Consider upscaling VMs with a single vCPU in production to decrease sensitivity to saturation
We've recently seen at least two incidents where single-core VMs have shown periodical patterns of saturation roughly matching chef-repo runs cadence:
- production#6238 (closed) sd-exporter-01-inf-gprd is down: This caused a myriad of alerts from the exporter going dark. We already upscaled this VM to mitigate the incident
- production#6230 (closed) Flaky git service SLI: This caused intermittent interruptions to feature flag changes and deployments. In this case it's not obvious that a simple upscale would fix the latency issue, but we did notice the periodic pattern of CPU stress. The VMs remain single-core.
One of the avenues of investigation is the saturation that chef-client runs are (perhaps unnecessarily) incurring on the nodes (see https://gitlab.com/gitlab-com/gl-infra/infrastructure/-/issues/15083), but we might want to consider discouraging single-core VMs and upscaling our current ones, so that we don't have such a limited breathing room where otherwise menial CPU work might cause monitoring noise.

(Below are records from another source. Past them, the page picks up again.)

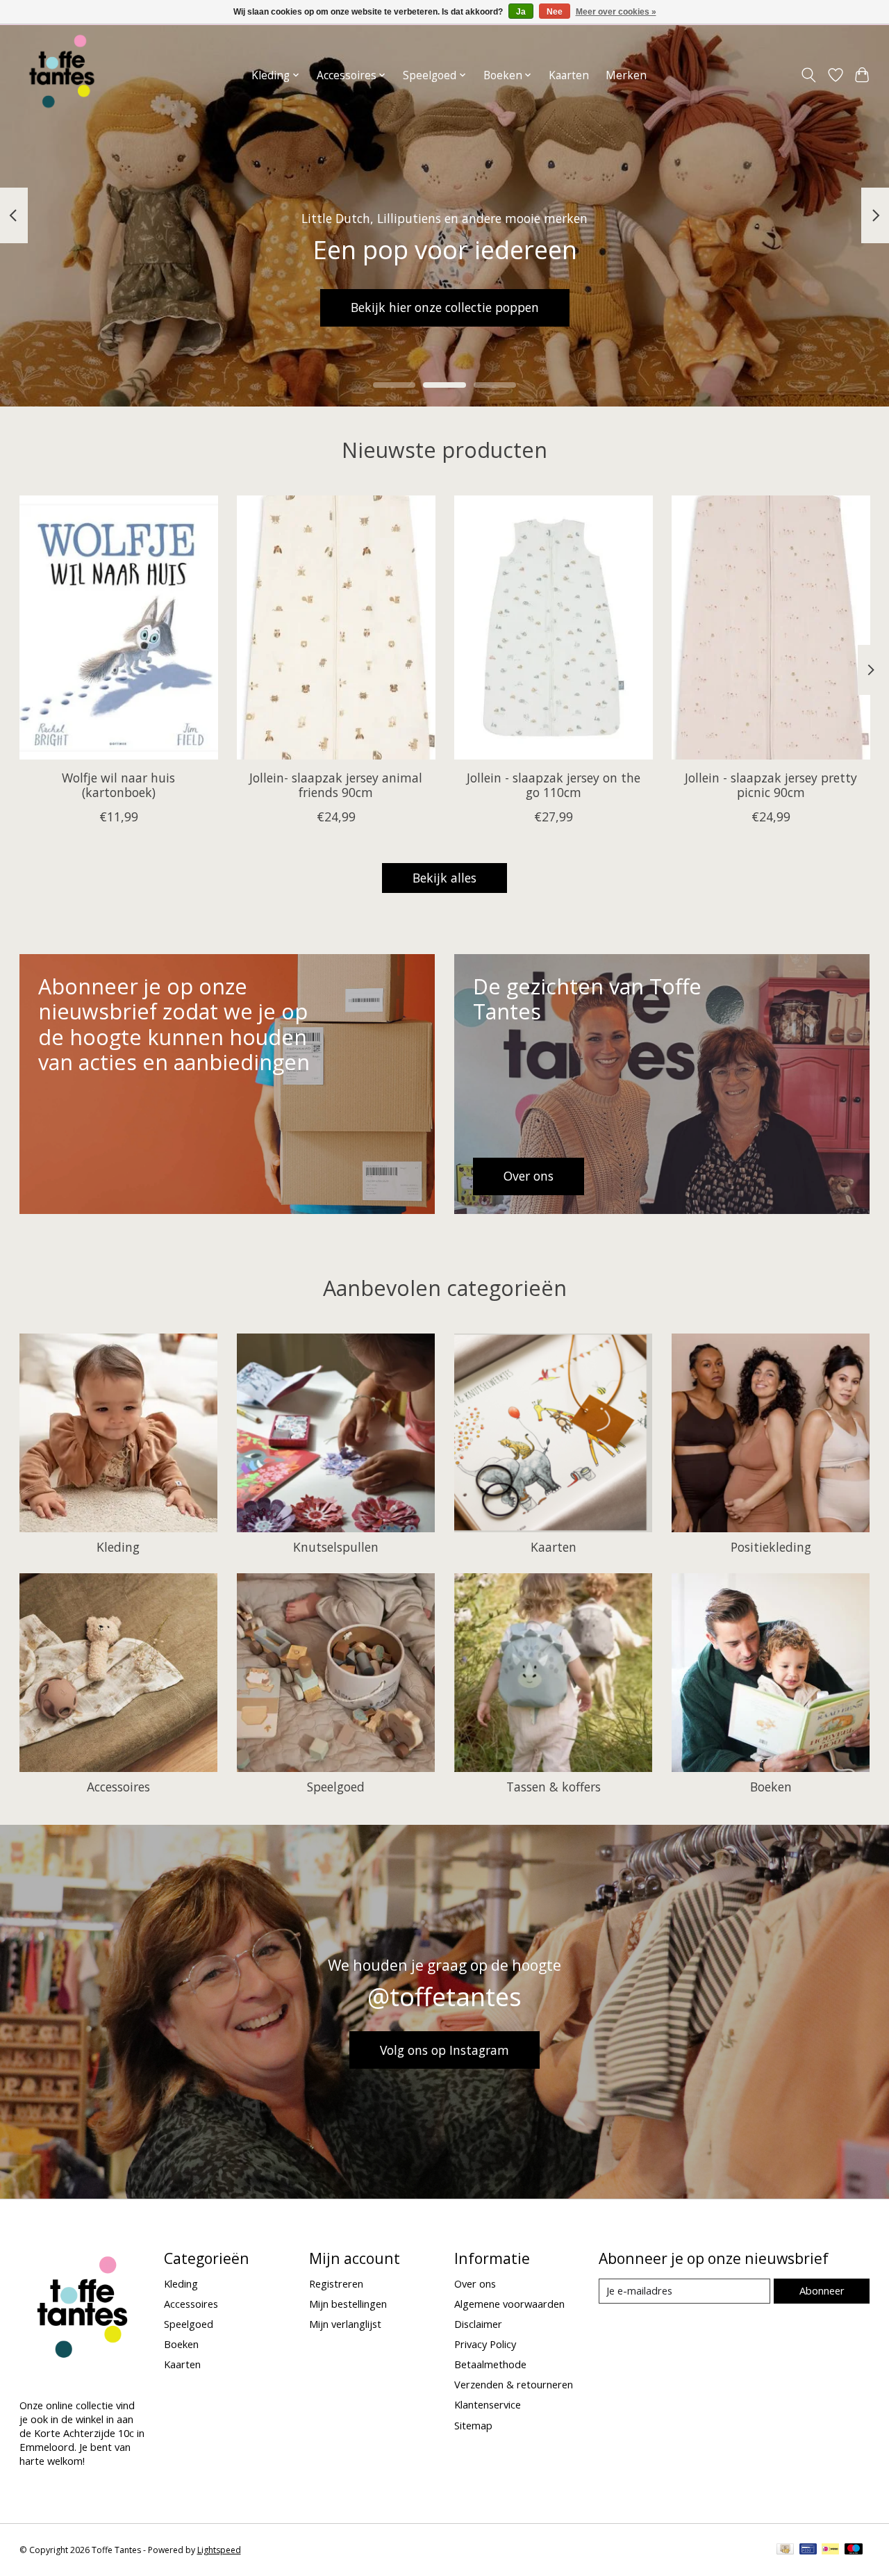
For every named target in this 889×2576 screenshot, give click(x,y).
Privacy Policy (485, 2344)
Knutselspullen (336, 1547)
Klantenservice (487, 2404)
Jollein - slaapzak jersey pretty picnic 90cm (771, 785)
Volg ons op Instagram (444, 2050)
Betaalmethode (490, 2364)
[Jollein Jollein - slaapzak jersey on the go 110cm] (553, 627)
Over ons (475, 2283)
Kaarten (569, 75)
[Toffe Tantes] (62, 75)
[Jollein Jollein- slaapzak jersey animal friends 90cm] (336, 627)
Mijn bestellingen (348, 2304)
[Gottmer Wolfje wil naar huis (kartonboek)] (118, 627)
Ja (521, 12)
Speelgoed (336, 1786)
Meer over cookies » (616, 12)
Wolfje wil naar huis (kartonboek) (118, 785)
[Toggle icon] (808, 75)
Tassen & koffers (553, 1786)
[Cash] (785, 2550)
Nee (555, 12)
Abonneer (822, 2290)
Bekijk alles (444, 877)
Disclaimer (478, 2324)
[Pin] (808, 2550)
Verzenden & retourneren (513, 2384)
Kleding (118, 1547)
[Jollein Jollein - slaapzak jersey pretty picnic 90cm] (771, 627)
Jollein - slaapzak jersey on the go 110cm (553, 785)
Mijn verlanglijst (345, 2324)
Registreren (336, 2283)
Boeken (771, 1786)
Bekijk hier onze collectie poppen (445, 307)
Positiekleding (771, 1547)
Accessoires (118, 1786)
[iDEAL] (830, 2550)
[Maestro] (854, 2550)
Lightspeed (219, 2550)
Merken (626, 75)
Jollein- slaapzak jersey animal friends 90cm (335, 785)
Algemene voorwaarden (509, 2304)
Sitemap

Currently the following machines are single core (n1-standard-1 1vCPU, 3.75GB of RAM):
- camoproxy-01-sv-gprd
- camoproxy-02-sv-gprd
- redis-cache-sentinel-01-db-gprd
- redis-cache-sentinel-02-db-gprd
- redis-cache-sentinel-03-db-gprd
Upscaling these machines would give us more wiggle room so that if we have a resource intensive task, even something rutinary as chef-client runs we don't have an exaggerated effect on the machines.